In the mornings I take baby girl around the apartment to say hello to each room. Hello, kitchen. Hello, living room. Hello, office. Hello, daddy's books, and mommy's, and hello to g-mom, my baby's late great grandmother, her laughing face in a frame on a shelf. Our final stop is always the hallway mirror, where we say hello to the pretty baby and her mommy.

Looking in a mirror while I hold my baby is when I feel most like a parent, when it hits me that I have done this Thing that cannot be undone. I have built a person. We look back at ourselves and smile. The weight of her sits in the crook of my neck, in my elbow, while we make silly faces and nuzzle each other like horses, like puppies, her body still warm from sleep.

In that mirror where I stick my tongue out at my baby I spot those lines around my eyes and wait for that sinking feeling, the one where I feel bad about getting older, about not using enough eye cream, about being a feminist who cares whether I have lines.

Today that feeling didn't come. Instead, I smiled at my lines. Like my baby, they're mine. I built those, too.

On Instagram, later, I scrolled past a photo of a celebrity, an actress my age. She has those lines and she is radiant, with her white hair and red lips and floundering career. So what. She has lines, and so do I, and you probably do too, and lines means we're living. Lines mean we've laughed more often than not.

Turquoise friends

Last week I got a pedicure in a shiny turquoise blue, and today it matches my shirt, and it makes me think of my dear friend K. in London, whom I haven't seen since September. These days I only see her twice a year or so, and even then that's just luck, based on her annual jaunts here and my annual jaunts there. If people are colors, she is turquoise, or aqua, or chlorine blue -- whatever you want to call it. She is bright and clear and smooth and vivid. At her wedding she wore satin turquoise heels and he wore a turquoise bow tie and the bridesmaids wore turquoise dresses and so here I am, 3,000 miles away, thinking of her because of my toes, thinking of the baby's breath in her hair and the bagpipes playing and the walk across the Royal Naval Academy in Greenwich that fine spring day in our heels.
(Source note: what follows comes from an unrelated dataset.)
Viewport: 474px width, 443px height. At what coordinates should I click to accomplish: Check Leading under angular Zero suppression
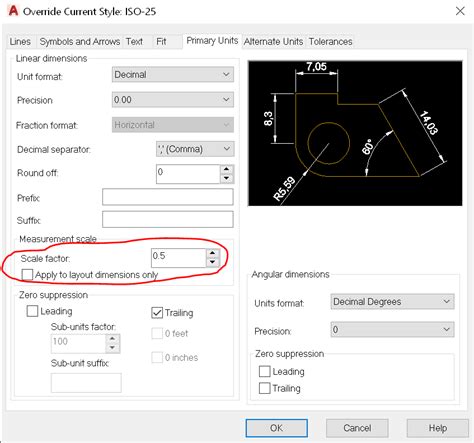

All of the best people in my life, except for my family and a couple of childhood friends, I've met mostly as an adult. Is that normal? Is it a result of having changed so much in the past 15 years of my life, of, to borrow a phrase from a book I'm currently reading (The Vanishers), giving birth to my true self and then willing those people into existence?

As a teenager I couldn't imagine where I'd be in my early thirties. Did I think I would have friends scattered across the world, with accents I'd never heard, with careers and lives and perspectives that make me shine? Did I know things would be this incredible? I mean, is anyone where they thought they'd be, with lives they thought they'd have?